Despite all of the positive aspects of place-based education, proponents of PBE in publicly-funded schools must still deal with policies like Common Core that threaten to standardize education. Within each grade level and subject there are specific outcomes that are outlined by the Common Core, which the teacher is expected to help his or her students achieve by the end of the academic year. The Common Core aims to provide all students in all areas of the country with the same base level knowledge and skills. It claims to be open-ended and positive. According to the Common Core website, the standards “establish what students need to learn but do not dictate how teachers should teach.” This seems promising. There seems to be room for place-based education.
However there are some cases in which the Common Core may be restricting. The fact that the Common Core still revolves around testing should alert us to possible problems. Common Core prepares students for the PARCC test, or Smarter Balanced test. Though this test has not been in place long enough to study in depth, it seems to testify to the continued presence of high-stakes testing. The pressure it exerts on the classroom might not allow the teachers and students a lot of wiggle room to incorporate community and place specific issues or history into their curriculum.
Because we believe that it is important to be able to find a place for place-based education within the guidelines of the Common Core, we decided to give examples of how Place-Based Education might be implemented in a hypothetical classroom where Common Core standards exist. We know little about the PARCC test, so we will not incorporate the PARCC test into the sample curriculum. Therefore, the curriculum is imperfect.

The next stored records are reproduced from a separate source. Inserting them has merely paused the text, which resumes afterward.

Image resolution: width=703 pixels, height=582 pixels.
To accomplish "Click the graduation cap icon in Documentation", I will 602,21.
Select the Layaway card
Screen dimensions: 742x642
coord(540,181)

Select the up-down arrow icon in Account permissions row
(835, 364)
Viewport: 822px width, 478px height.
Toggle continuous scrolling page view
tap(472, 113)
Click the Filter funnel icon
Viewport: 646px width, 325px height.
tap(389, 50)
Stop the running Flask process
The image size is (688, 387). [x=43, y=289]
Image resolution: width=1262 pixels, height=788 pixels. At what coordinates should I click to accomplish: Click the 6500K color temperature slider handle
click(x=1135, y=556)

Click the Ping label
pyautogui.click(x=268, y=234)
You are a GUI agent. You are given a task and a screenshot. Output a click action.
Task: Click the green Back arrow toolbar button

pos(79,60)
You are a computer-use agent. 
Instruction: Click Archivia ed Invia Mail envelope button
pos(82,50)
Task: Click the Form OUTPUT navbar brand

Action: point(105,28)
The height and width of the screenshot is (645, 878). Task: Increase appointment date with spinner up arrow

It is also imperfect because we do not have access to student input. Place-based education should incorporate student input to maximize social-justice. PBE allows for social-justice because by focusing on the landscape that a student lives in, it lets students learn about issues that are relevant to their lives and cultural backgrounds. Therefore, there is room to discuss oppression as it appears in the immediate surroundings of the students, while also giving them the opportunity to make positive change in that arena. As Fenstermacher writes in his book Approaches to Teaching, in addition to simply studying social justice issues, students ought to “move on to praxis, to action grounded in high ideals and noble purpose” (55). This type of teaching, called emancipatory teaching, asks students to “learn by studying and acting on the problems of the world” (56). This seems to speak to place-based education in that it calls for students to step outside the classroom. In an ideal place-based education classroom, students have opportunities to practice praxis in their immediate world. They can combat inequality in the community most relevant to them, and then work outwards to the state, national, and global levels. So, not only does place- based education allow for topics that are not usually covered in standard textbooks to be discussed, and for voices that are often underrepresented or silenced to be heard, but it also allows students to actively participate and learn from their community.